** Start Text section **
[RFC PATCH v1 3/6] mm: Avoid calling page allocator from apply_to_page_range()

Ryan Roberts ryan.roberts at arm.com
Sat May 31 02:50:43 AEST 2025


On 30/05/2025 17:23, Liam R. Howlett wrote:
> * Ryan Roberts <ryan.roberts at arm.com> [250530 10:05]:
>> Lazy mmu mode applies to the current task and permits pte modifications
>> to be deferred and updated at a later time in a batch to improve
>> performance. apply_to_page_range() calls its callback in lazy mmu mode
>> and some of those callbacks call into the page allocator to either
>> allocate or free pages.
>>
>> This is problematic with CONFIG_DEBUG_PAGEALLOC because
>> debug_pagealloc_[un]map_pages() calls the arch implementation of
>> __kernel_map_pages() which must modify the ptes for the linear map.
>>
>> There are two possibilities at this point:
>>
>>  - If the arch implementation modifies the ptes directly without first
>>    entering lazy mmu mode, the pte modifications may get deferred until
>>    the existing lazy mmu mode is exited. This could result in taking
>>    spurious faults for example.
>>
>>  - If the arch implementation enters a nested lazy mmu mode before
>>    modification of the ptes (many arches use apply_to_page_range()),
>>    then the linear map updates will definitely be applied upon leaving
>>    the inner lazy mmu mode. But because lazy mmu mode does not support
>>    nesting, the remainder of the outer user is no longer in lazy mmu
>>    mode and the optimization opportunity is lost.
** End Text section **
Exercise aim:
In the patch discussion above, rewrite the part that opens with "[RFC PATCH v1" and closes with "or free pages.", renaming "page allocator" to "buddy allocator".
** Start Record extracts **
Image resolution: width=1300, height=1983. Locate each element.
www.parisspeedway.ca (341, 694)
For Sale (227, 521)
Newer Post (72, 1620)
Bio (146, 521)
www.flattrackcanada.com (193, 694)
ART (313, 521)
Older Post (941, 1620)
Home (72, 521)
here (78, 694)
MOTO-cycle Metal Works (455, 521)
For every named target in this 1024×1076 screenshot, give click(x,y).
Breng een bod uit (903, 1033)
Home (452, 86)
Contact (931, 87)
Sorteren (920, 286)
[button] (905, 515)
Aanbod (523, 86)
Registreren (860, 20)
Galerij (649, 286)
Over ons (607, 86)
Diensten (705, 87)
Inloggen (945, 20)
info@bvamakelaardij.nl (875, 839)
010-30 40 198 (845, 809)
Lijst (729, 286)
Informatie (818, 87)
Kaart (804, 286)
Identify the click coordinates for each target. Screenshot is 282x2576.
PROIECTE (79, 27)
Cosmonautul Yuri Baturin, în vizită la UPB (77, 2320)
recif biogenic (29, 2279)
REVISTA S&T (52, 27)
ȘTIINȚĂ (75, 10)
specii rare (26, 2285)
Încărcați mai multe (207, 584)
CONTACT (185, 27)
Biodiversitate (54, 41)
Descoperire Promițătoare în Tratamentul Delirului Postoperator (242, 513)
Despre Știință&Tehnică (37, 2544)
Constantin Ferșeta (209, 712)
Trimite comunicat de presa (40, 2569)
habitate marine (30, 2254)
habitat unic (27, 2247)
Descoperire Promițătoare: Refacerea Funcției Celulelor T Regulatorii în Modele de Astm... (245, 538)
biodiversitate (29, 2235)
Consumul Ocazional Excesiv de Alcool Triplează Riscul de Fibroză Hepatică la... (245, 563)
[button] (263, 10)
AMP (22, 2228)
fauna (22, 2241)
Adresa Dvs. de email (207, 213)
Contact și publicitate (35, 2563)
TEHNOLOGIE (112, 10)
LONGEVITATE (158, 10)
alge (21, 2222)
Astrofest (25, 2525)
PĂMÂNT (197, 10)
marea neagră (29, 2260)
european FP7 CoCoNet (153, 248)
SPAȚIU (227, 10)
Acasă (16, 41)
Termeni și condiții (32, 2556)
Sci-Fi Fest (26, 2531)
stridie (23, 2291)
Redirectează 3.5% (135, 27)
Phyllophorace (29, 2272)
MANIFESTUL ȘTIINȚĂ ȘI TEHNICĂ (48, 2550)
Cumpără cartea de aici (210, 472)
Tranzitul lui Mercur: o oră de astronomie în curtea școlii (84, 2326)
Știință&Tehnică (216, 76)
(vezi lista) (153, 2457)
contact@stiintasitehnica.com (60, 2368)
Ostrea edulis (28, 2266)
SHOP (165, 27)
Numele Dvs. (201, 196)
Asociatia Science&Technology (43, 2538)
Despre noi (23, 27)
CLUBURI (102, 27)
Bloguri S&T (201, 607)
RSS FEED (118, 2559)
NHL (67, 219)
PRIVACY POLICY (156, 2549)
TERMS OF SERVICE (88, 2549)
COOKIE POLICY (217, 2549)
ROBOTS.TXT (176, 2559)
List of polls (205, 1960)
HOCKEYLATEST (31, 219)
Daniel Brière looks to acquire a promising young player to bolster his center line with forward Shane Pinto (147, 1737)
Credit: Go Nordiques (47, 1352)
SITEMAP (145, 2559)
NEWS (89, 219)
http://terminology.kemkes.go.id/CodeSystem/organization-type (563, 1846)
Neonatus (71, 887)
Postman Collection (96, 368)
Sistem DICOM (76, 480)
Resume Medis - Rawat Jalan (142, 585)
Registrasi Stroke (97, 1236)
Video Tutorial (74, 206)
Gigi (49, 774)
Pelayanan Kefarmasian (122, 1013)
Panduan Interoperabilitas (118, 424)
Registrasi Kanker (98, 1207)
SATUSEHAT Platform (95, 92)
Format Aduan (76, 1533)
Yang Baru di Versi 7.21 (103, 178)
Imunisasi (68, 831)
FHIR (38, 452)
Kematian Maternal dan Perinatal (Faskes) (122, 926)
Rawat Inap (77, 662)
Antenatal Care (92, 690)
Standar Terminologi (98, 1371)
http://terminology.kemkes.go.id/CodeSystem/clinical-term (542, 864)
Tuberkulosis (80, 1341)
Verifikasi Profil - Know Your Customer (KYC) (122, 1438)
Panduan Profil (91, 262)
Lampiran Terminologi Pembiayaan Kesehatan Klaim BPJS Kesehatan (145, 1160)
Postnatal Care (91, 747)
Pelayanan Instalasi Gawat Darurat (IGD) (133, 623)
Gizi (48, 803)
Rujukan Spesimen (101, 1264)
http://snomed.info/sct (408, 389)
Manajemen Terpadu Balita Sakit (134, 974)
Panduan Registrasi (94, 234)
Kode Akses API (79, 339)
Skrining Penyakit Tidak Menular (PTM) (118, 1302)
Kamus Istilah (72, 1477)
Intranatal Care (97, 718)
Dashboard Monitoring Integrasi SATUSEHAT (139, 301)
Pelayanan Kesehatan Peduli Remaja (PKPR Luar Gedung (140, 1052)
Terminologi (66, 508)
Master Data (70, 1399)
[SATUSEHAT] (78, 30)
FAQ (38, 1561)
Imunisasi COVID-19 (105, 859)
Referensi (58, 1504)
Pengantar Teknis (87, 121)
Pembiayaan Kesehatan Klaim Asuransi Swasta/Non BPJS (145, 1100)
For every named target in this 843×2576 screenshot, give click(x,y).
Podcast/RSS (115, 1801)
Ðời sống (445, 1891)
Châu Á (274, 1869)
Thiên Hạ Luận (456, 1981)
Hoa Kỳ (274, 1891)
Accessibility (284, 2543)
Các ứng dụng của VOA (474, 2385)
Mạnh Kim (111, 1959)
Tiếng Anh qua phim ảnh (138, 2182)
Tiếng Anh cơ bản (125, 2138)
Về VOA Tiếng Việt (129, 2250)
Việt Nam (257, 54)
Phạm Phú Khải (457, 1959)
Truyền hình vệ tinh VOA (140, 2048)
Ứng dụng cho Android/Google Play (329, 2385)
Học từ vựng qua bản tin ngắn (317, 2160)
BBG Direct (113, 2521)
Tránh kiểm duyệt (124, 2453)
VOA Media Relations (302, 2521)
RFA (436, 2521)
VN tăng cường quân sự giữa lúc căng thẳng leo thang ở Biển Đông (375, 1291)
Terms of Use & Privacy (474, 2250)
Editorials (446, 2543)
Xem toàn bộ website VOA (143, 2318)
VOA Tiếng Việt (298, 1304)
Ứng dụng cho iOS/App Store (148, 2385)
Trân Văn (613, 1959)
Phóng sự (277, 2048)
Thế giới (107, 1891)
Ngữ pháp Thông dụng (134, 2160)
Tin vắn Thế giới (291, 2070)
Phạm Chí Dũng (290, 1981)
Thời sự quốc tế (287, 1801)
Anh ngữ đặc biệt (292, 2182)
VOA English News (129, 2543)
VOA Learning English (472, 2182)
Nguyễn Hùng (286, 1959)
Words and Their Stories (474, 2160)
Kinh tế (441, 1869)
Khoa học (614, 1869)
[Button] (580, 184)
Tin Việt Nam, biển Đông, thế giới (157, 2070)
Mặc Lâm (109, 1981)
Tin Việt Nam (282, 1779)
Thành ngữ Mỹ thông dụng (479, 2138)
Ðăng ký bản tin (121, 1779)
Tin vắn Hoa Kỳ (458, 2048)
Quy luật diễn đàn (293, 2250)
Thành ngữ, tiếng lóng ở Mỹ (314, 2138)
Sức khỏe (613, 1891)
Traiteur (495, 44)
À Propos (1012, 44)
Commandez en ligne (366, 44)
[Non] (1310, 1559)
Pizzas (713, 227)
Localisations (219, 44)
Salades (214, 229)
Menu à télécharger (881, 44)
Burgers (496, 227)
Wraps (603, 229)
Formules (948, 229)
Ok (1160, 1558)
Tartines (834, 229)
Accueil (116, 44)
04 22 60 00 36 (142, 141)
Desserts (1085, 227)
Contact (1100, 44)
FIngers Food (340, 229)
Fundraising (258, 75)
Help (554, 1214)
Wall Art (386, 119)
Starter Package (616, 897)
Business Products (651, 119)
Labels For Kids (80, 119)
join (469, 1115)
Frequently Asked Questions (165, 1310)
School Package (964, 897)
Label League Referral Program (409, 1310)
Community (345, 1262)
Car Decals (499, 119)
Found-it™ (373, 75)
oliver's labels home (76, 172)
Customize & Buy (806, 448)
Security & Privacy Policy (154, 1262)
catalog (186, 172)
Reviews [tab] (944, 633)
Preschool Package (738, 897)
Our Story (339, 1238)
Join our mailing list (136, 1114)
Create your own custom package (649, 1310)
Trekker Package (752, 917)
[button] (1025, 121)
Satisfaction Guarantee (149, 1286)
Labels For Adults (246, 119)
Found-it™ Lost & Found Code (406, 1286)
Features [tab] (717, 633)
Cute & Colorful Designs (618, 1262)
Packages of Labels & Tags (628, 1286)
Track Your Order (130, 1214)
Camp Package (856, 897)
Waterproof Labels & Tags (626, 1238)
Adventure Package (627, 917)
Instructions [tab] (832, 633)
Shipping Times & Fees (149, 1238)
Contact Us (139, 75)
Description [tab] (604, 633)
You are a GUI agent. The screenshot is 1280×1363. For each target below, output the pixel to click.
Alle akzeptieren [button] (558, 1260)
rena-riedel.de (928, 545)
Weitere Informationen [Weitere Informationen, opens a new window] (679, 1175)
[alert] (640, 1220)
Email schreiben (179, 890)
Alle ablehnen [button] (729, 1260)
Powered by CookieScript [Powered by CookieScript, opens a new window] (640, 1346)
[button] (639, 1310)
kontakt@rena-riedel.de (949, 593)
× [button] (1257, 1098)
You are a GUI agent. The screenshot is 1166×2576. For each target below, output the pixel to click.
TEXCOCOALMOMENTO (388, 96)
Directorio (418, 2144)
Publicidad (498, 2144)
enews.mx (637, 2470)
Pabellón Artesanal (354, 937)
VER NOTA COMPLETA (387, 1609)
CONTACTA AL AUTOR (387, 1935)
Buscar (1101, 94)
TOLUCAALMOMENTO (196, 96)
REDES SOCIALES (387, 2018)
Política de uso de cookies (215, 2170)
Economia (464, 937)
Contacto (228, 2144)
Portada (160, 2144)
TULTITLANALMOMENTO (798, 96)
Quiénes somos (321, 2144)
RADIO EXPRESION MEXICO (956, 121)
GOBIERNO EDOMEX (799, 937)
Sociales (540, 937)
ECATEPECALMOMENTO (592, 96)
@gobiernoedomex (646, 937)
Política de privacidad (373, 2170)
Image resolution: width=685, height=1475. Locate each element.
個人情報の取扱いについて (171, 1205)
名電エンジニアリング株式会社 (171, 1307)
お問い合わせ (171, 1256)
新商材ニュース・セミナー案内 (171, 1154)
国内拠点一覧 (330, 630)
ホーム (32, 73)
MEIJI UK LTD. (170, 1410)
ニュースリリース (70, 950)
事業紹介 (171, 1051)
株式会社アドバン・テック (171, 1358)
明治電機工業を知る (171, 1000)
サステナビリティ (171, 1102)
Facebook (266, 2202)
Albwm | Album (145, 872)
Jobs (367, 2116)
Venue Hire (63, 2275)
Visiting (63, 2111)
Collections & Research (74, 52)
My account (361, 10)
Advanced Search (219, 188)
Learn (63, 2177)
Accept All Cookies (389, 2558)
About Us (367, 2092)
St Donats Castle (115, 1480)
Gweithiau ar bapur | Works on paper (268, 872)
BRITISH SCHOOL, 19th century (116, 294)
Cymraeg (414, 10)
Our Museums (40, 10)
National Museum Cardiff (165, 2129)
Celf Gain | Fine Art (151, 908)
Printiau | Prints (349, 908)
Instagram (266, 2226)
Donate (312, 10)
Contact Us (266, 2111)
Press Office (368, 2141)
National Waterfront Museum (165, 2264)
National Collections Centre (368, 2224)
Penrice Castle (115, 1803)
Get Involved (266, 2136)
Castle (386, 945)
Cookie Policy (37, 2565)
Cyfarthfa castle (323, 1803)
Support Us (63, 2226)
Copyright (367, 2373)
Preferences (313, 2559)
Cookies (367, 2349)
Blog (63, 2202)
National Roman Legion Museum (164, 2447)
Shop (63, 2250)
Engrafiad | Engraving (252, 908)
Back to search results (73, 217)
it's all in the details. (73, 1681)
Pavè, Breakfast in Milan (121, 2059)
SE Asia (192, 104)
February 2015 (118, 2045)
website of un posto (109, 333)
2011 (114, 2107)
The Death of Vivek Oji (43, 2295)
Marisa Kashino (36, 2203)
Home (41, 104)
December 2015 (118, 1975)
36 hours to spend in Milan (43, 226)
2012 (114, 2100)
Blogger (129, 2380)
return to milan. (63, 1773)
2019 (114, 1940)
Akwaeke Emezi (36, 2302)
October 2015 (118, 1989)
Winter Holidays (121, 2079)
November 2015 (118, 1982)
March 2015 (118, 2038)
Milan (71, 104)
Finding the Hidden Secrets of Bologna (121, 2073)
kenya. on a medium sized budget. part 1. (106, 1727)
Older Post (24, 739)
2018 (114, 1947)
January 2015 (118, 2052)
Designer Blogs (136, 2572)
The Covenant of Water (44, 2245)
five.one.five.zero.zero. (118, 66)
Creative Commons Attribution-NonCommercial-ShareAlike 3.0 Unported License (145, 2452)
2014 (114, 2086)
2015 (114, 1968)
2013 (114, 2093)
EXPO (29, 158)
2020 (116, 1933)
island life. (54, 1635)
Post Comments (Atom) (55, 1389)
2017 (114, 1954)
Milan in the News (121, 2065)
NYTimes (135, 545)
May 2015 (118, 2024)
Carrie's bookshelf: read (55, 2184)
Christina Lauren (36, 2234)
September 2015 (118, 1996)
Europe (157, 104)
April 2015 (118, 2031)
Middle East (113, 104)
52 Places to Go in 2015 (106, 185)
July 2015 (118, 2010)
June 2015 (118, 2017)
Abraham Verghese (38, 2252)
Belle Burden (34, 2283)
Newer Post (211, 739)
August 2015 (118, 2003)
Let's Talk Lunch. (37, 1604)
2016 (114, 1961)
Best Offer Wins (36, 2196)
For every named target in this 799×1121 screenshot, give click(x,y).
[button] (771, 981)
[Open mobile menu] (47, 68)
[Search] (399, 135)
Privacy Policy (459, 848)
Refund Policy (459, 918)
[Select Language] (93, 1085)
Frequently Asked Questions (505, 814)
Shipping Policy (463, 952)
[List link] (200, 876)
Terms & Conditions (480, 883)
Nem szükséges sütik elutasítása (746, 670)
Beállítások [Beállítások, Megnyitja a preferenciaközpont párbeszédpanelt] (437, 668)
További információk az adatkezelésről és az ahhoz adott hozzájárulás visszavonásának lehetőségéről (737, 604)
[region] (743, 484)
** End Record extracts **
Exercise solution:
[RFC PATCH v1 3/6] mm: Avoid calling buddy allocator from apply_to_page_range()

Ryan Roberts ryan.roberts at arm.com
Sat May 31 02:50:43 AEST 2025


On 30/05/2025 17:23, Liam R. Howlett wrote:
> * Ryan Roberts <ryan.roberts at arm.com> [250530 10:05]:
>> Lazy mmu mode applies to the current task and permits pte modifications
>> to be deferred and updated at a later time in a batch to improve
>> performance. apply_to_page_range() calls its callback in lazy mmu mode
>> and some of those callbacks call into the buddy allocator to either
>> allocate or free pages.